In my work with people impacted by bizarre cult activity, this idea of “Through-the-Looking-Glass” Syndrome (down the proverbial rabbit hole or on the Yellow Brick Road in the Land of Oz) appeals to me as appropriate. We might argue that all religion and spirituality entertain some aspect of Looking Glass surrealism. Christians are reminded of St Paul’s “we now look through a glass darkly” (1 Corinthians 13). William Blake speculated that a spectacular “cleansing” of all our senses or “doors of perception” in his illustrated work, The Marriage of Heaven and Hell would enable us to see things perfectly, as they are. Blake’s prophetic prose inspired any number of ill conceived experiments with Dionysian lifestyles and psychedelic drugs. AndSt Paul’s cautionary truism has not deterred any number of foolish Christian prophets from making grandiose claims to revealed truth from heaven. The question remains how valuable or harmful is belief and participation in the world through the Looking Glass? Why do some people fail to realize that a theater or a church has exits with and for a reason?

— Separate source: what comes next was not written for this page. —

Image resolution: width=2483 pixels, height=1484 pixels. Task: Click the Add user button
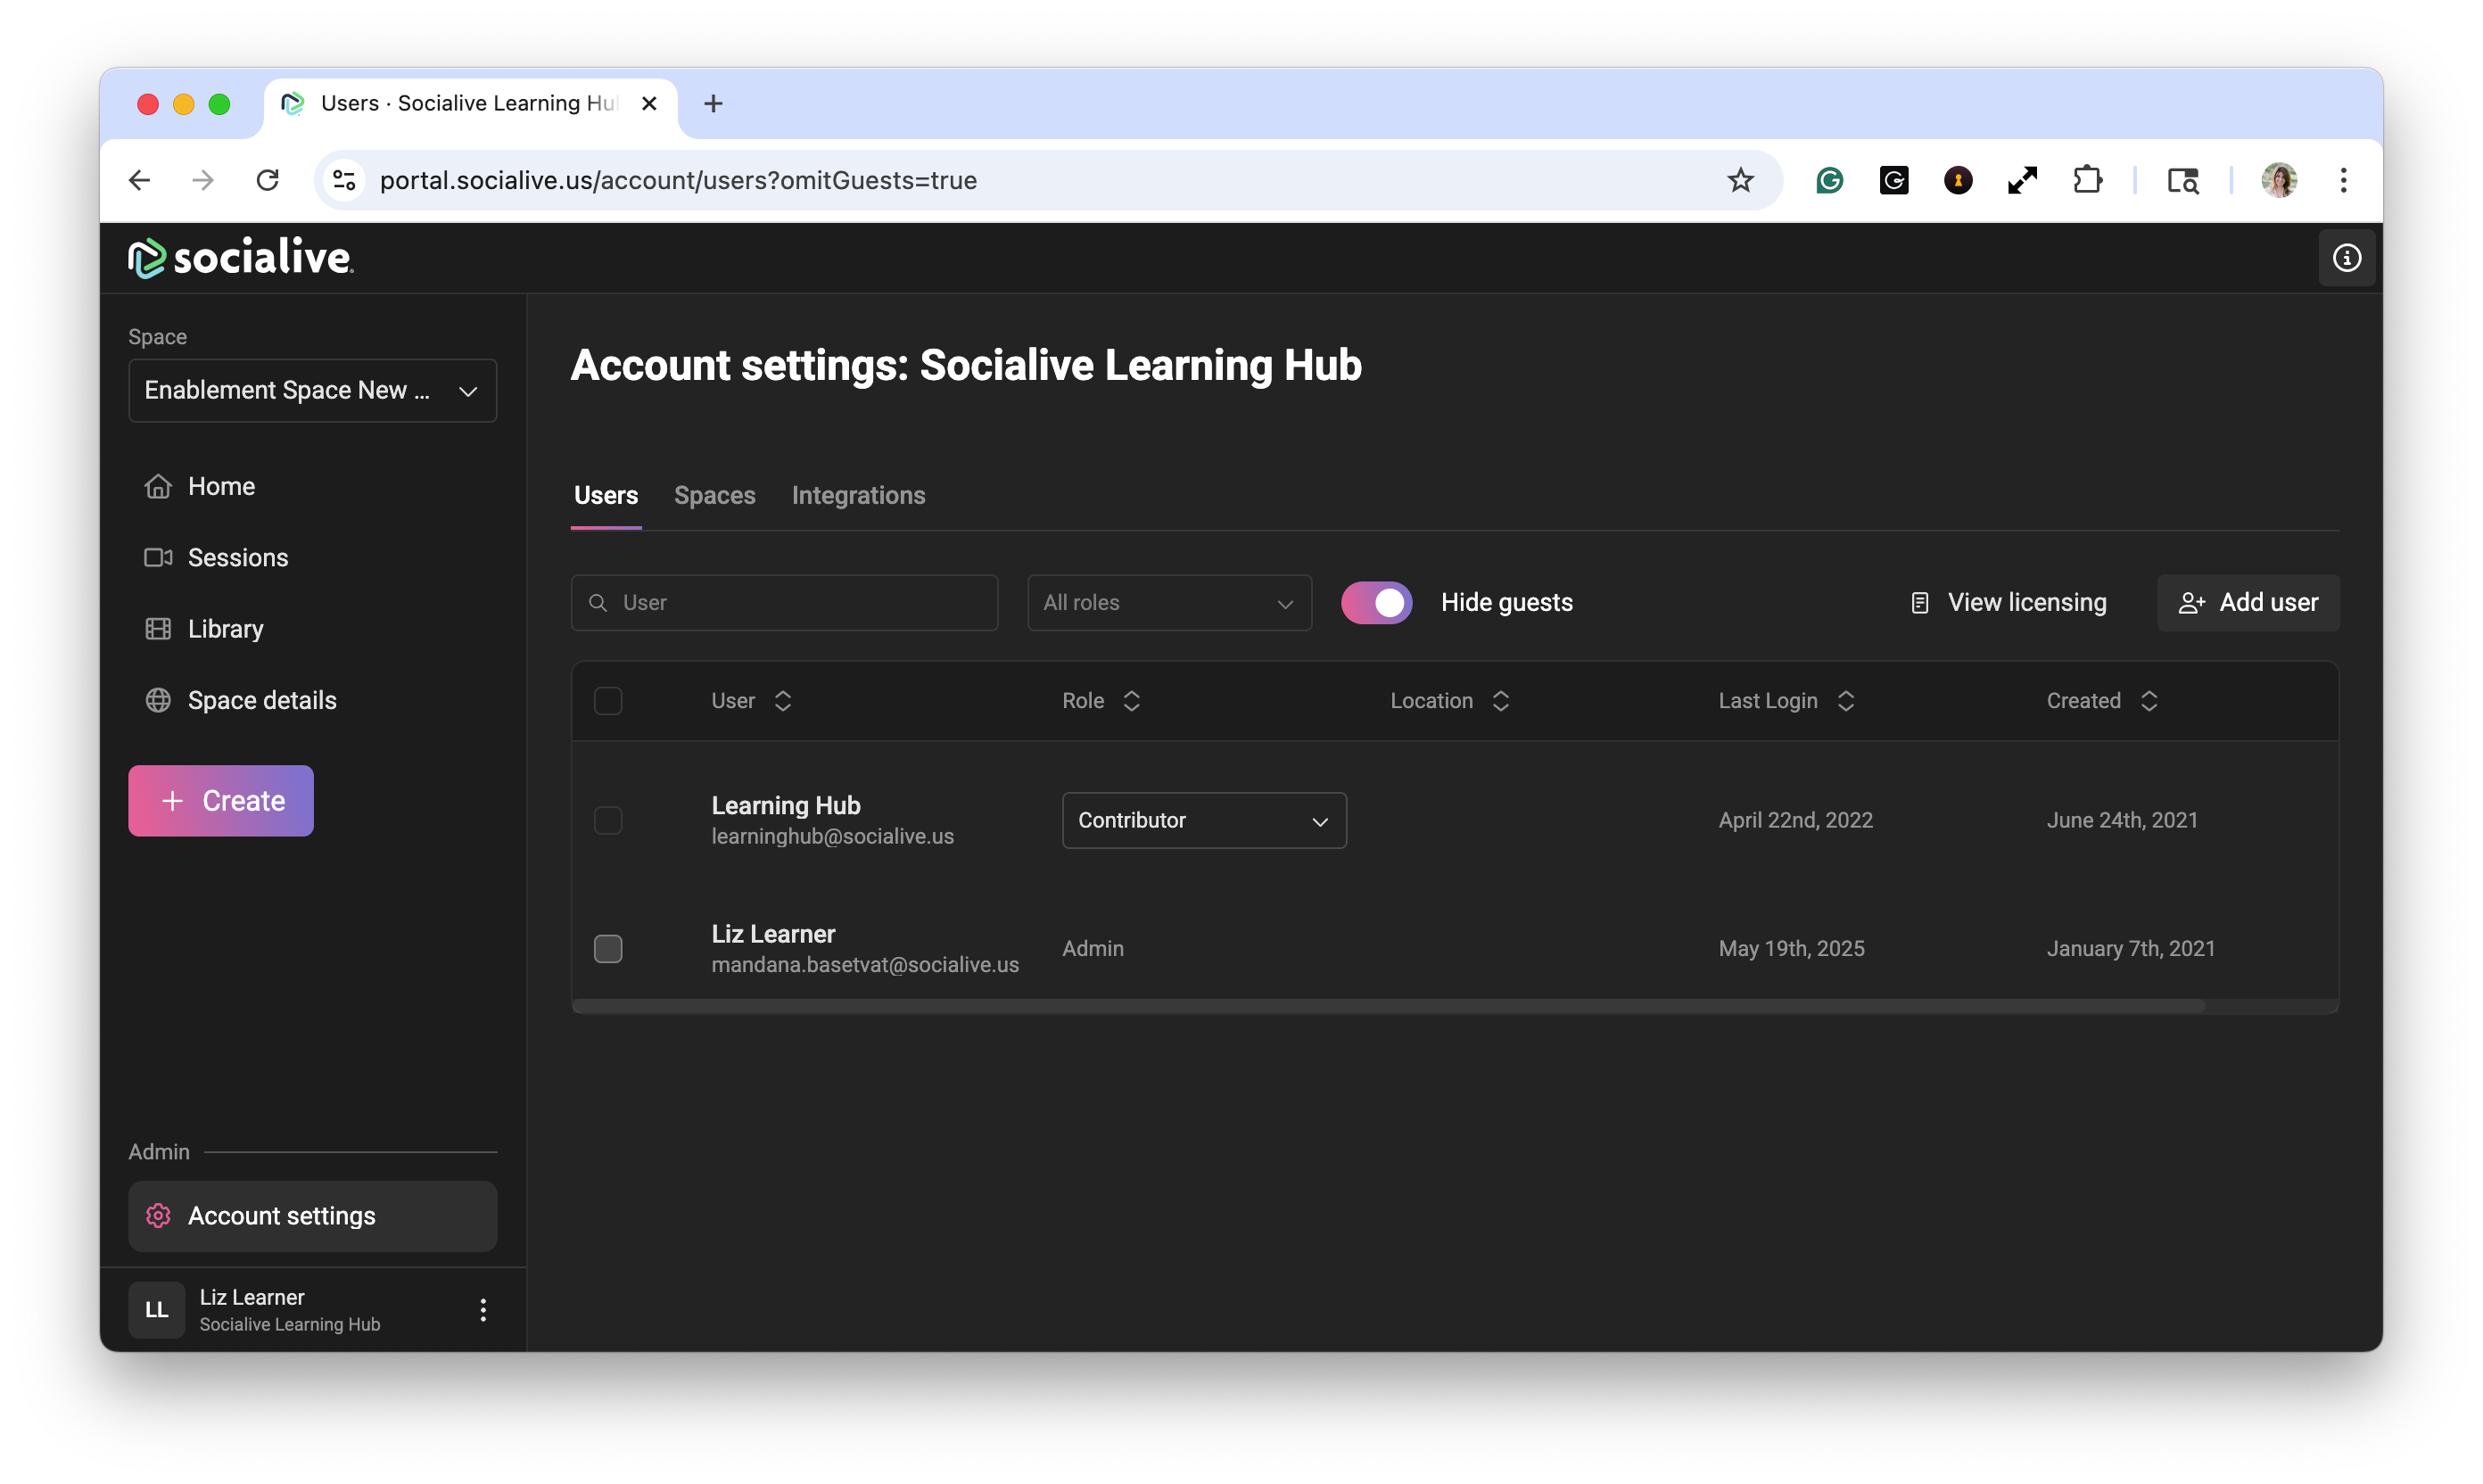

I have a 1971, black bound edition of The Secret Teachings of All Ages by Manly P. Hall (1928 original). One of the fifty chapters is “Bacon, Shakspere (sic), and the Rosicrucians,” wherein Hall includes a transparency of a pen and ink study of Sir Francis Bacon as an overlay to a pen and ink illustration of William Shakespeare. Voila! It is an apparently accurate fit. The suggestion illustrates Hall’s assertion that the drawings represent the same person. Hall and his ilk who claim that Bacon was the true Bard use the “first folio’s” Martin Droeshout portrait of Shakespeare as evidence. Nickell, rightly so, indicates that otherwise brilliant folks like Manly P Hall have a native intelligence working against them after slipping into the looking glass world and finding it satisfying. When science and reason compel us to hold on a minute, telling us there is nothing there—the Emperor has no clothes—why is it that so many smart people like Manly Hall remain in the looking glass world unto death?

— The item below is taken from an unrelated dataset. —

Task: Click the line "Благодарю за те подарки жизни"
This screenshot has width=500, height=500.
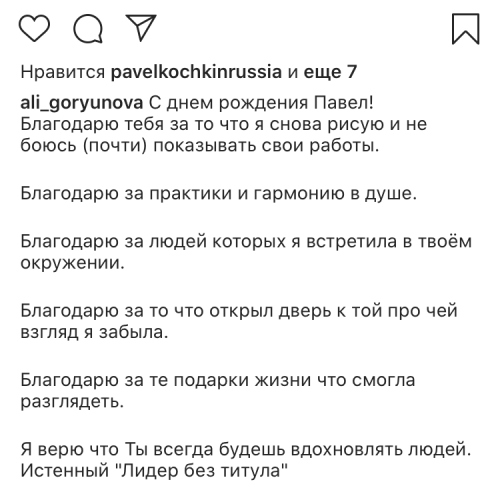Action: tap(218, 380)
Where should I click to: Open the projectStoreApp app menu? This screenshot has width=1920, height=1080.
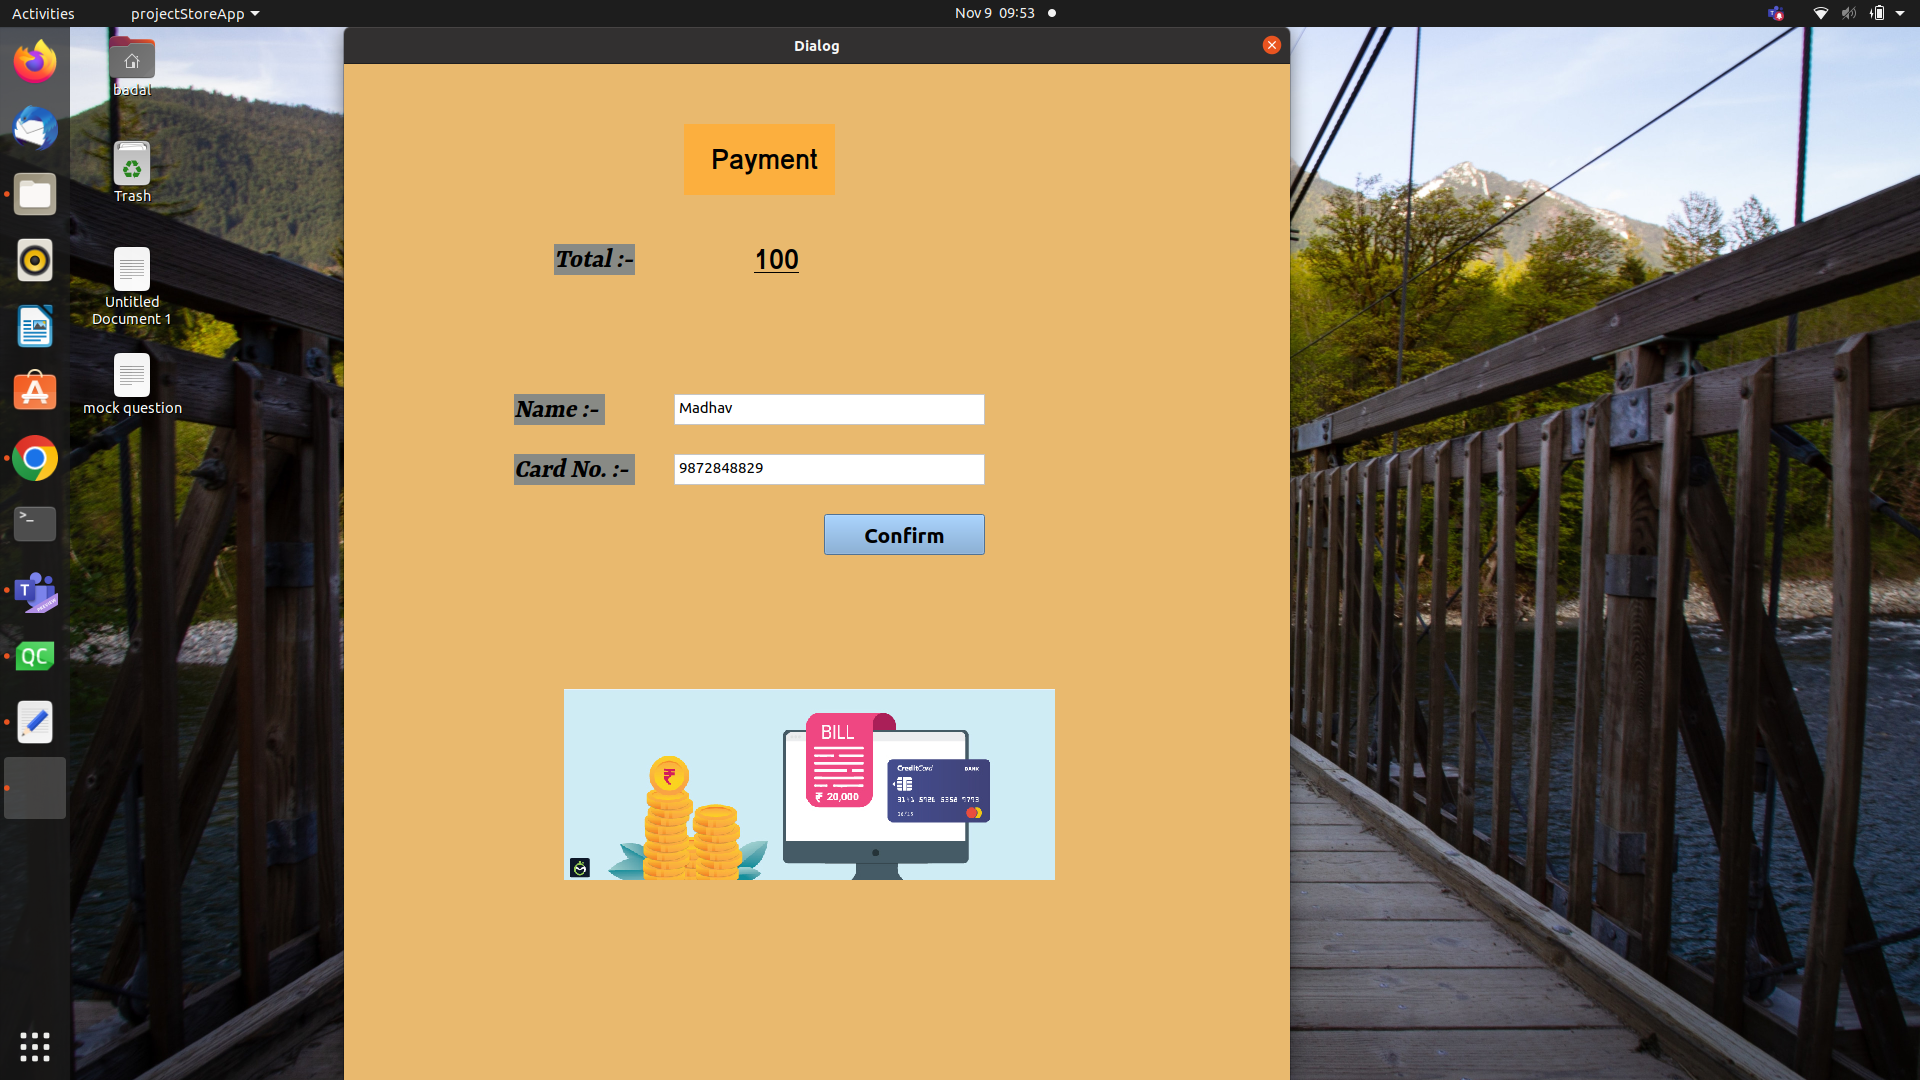(195, 13)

It is easy to dismiss these folks: “But those who have stepped through the looking glass will not be dissuaded,” as Nickell coyly suggests in his article. The dismissal ignores the compelling aesthetic side of human beings. Ellen Dissanayake (1992) argued in her book Homo Aestheticus that this aesthetic or “making special” side of humans drives biological evolution as much as any environmental, social, or scientific aspect. Dissanayake’s books “are considered classics by Darwinian theorists and art historians alike.” As David Sloan Wilson, an evolutionary theorist at Binghamton University, said, “The only social elixir of comparable strength [to art] is religion, another impulse that spans cultures and time.

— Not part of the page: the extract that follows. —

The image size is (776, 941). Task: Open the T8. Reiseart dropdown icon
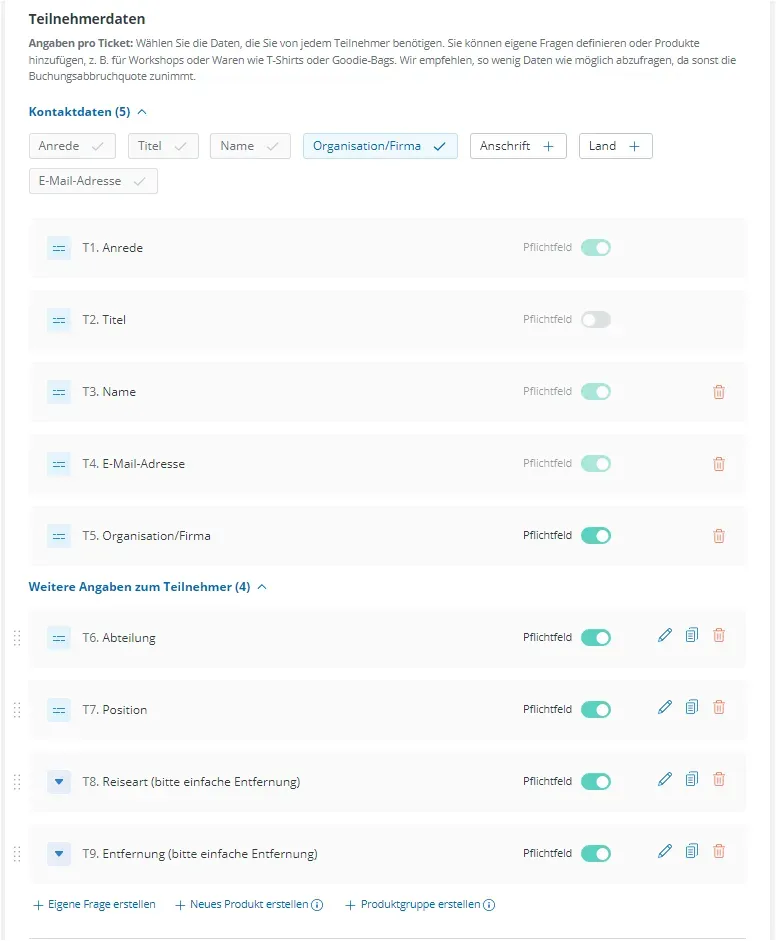tap(59, 782)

Until skeptics come to grips with the aesthetic value in human experience, dismissive labels and attitudes will only serve to destroy communication with people caught behind the looking glass who perceive exit doors as invitations to perdition, ignorance, and hell. In general, cult members and other folks that believe in overvalued ideas are not mentally ill. Unlike truly mentally ill people, most of them are educable and can emerge from an unhealthy attachment to false and possibly harmful beliefs. A little intelligent sympathy went a long way whenever I attempted to intervene and exit counsel someone from a locked in or constricted mind-set.
If we are to begin this discussion to educate someone trapped inside a looking glass world, we must at least show some respect for that other world as somehow valuable to human existence and evolution, be it in art or in religion. Shakespeare seemed to have grasped this value and artfully illustrated it very well.